University of Dundee

Wellcome Resource Grant For Computational Biology

24 Nov 2013

Professor Geoff Barton of the College of Life Sciences has been awarded a highly-prized Biomedical Resource Grant from the Wellcome Trust. Geoff Barton, Professor of Bioinformatics at the University of Dundee, is Head of the new CLS Division of Computational Biology, an interdisciplinary group, which is the focal point for the convergence of computing, mathematics and the physical sciences with experimental biology.

The funded project, Jalview tackles the problem of ‘Big Data’ in biology - the huge amount of information currently being produced through biological research and genome sequencing - by integrating large collections of biological sequences, such as DNA, RNA and protein with information about their function and role in disease.

Professor Barton said, “The Wellcome Grant will allow us to maintain and enhance Jalview, a user-friendly application currently used by tens of thousands of scientists world-wide to help them understand the function of genes and the effect mutations in DNA have on gene function and disease. This award will help us to further develop the platform making bug-fixing and dissemination more resilient and responsive so that it can meet the demands of our substantial user community in the face of new sequence analysis challenges.” 

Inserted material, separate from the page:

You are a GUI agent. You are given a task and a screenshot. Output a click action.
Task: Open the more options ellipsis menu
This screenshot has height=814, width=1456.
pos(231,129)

Jalview works on computers that run Windows, Apple and Linux operating systems and provides tools to align sequences to see which regions are similar and so help work out what their function is. It connects to over 1000 different international databases that store information about sequences and can show that information graphically on the alignment to help the user understand their wider scientific context.

It has features to allow calculations, too time-consuming for a laptop, to be routed to remote servers that perform these tasks efficiently. Jalview also has built in functions to calculate and display evolutionary trees and the three-dimensional structures of proteins and other molecules. The application is used extensively in teaching and the Wellcome Grant will allow the team to make it easier for scientists and students to get the best out of Jalview, by developing manuals and online videos that show how to use it, and allow them to run courses throughout each year.

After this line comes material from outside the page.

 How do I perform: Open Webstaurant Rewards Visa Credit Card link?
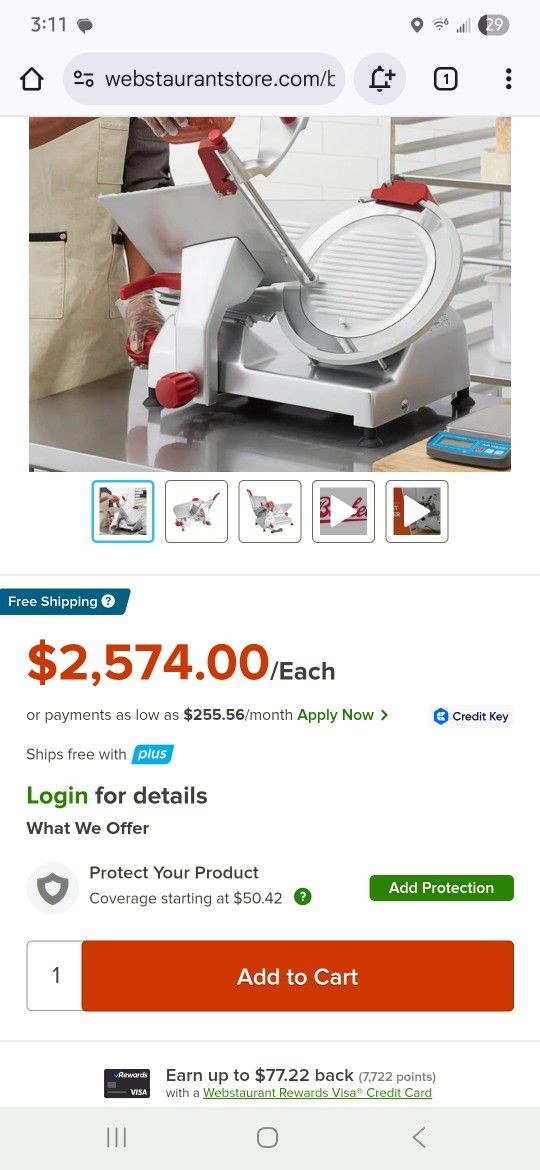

Dr Jim Procter is the co-ordinator of Jalview, to maintain the software, develop new features and training material and will take a leading role in managing the new Wellcome Trust funded personnel.

The grant of £842,437 will support two full-time Scientist-Programmers and create the opportunity to employ one Outreach and Training Officer for a period of five years.  It will enable scientists working on genetic disease to make sense of their data and so improve the prediction of the effect of mutations in the human genome on disease. Under the supervision of Dr. Proctor, the newly appointed staff will also help the team to improve their training and outreach programmes.


More on Jalview for the technologically discerning reader:

Jalview ( is a GPL-licenced multiple sequence alignment editor and functional analysis workbench that is widely regarded as the standard desktop tool and web applet for these tasks.  The current version of Jalview (2.8) is installed on over 55,000 computers world-wide, and is mentioned on over 100,000 web pages.  The two papers describing Jalview have attracted over 1,400 citations and the most recent paper (2009) was flagged by ISI as a “hot paper”.  Jalview is exploited by major databases such as Pfam/Rfam and the EBI services.  In addition to sophisticated multiple alignment editing functions for DNA, RNA and protein sequences, Jalview provides linked views of phylogenetic trees, DNA and protein sequences, and protein three-dimensional structures.  It communicates with remote servers via SOAP and REST protocols for CPU intensive analyses. Jalview also reads and displays annotations from more than 70 DAS (Distributed Annotation Service) servers available world-wide.

Jalview ( is a free software system for the analysis, editing and visualisation of biological sequence data. It has been developed continuously since 1996. As an applet it is central to hundreds of web resources including those from the EBI and the Sanger Institute. The Jalview Desktop Application is started over 22,000 times per month by users in more than 100 countries. With the massive expansion in sequencing brought about by Next Generation technologies, the need for a tool like Jalview to help interpret the data and put it into functional context has never been higher. In addition to sophisticated, multiple-sequence alignment editing functions, Jalview provides linked views of phylogenetic trees, DNA and protein sequences, and protein three-dimensional structures.